British civil servant (1880–1976)

Batterbee in 1926.

Sir Harry Fagg Batterbee (19 September 1880 – 25 August 1976) was a prominent British civil servant and diplomat and the first British High Commissioner to New Zealand.

==Early life==
Batterbee was born in 1880 in Faversham, Kent in his parents' house at 62 Newton Road. His father, Napoleon Batterbee, born in Lambeth, London, was the son of a compositor, and had come to Faversham in 1859 to teach at the District National Schools, which reportedly had a Europe-wide reputation for its excellent premises and progressive methods. Harry's mother, Sarah Elizabeth (née Fagg), was from a family of local grocers.
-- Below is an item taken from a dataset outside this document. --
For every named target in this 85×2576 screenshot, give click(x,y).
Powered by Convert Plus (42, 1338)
In 1890, Harry started his education at Faversham Grammar School (now Queen Elizabeth's Grammar School, Faversham) and from there won a scholarship to Hertford College, Oxford. His stature, standing 6 ft 4 in, lent itself to an excellent sporting reputation.

==Career==
Batterbee was a career civil servant. He entered the Civil Service after graduating eventually specialising in handling Government relations with the Dominions of the British Empire. His diplomatic career began in 1905 in the Colonial Office in London. He was the private secretary to Walter Long MP, Secretary of State for the Colonies, during the First World War and during the 1920s he was political secretary for two major Imperial tours. The first tour was the 1923-24 'Empire Cruise' of a battle squadron of Royal Navy vessels led by ; the second was the 1927 Duke of York's tour of Australia and New Zealand. He was appointed KCVO (Knight Commander of the Royal Victorian Order) after this tour. At this time he was placed in a new Whitehall department as one of the original members of the Dominions Office. In 1930 he became the Assistant Permanent Undersecretary of State for Dominion Affairs to his brother-in-law and fellow alumnus of Hertford College, Oxford, Sir Edward Harding with whom he served until 1939 (Batterbee was married to Harding's sister).

He and Harding wielded considerable influence from this office. In both 1930 and 1937 Batterbee acted as deputy secretary at the Imperial Conferences held in London; the latter of which was the last of its kind. In addition he carried out sensitive and largely unreported missions, such as to Newfoundland in 1933, after its government had collapsed under the weight of a severe financial crisis leading the British authorities to resume control of its affairs.

During this period he negotiated with Éamon de Valera, the Prime Minister of Ireland which was then known still as a Dominion. Valera strenuously worked towards gaining full independence and at one point Batterbee tried to stop British plans to impose import duties on Irish farm produce. Although he failed in the short term, duties were lifted after a couple of years. Domestically, Sir Harry reportedly played an important part in resolving the crisis that arose when King Edward VIII was advised that he should abdicate if he wished to pursue his plans to marry Mrs Simpson.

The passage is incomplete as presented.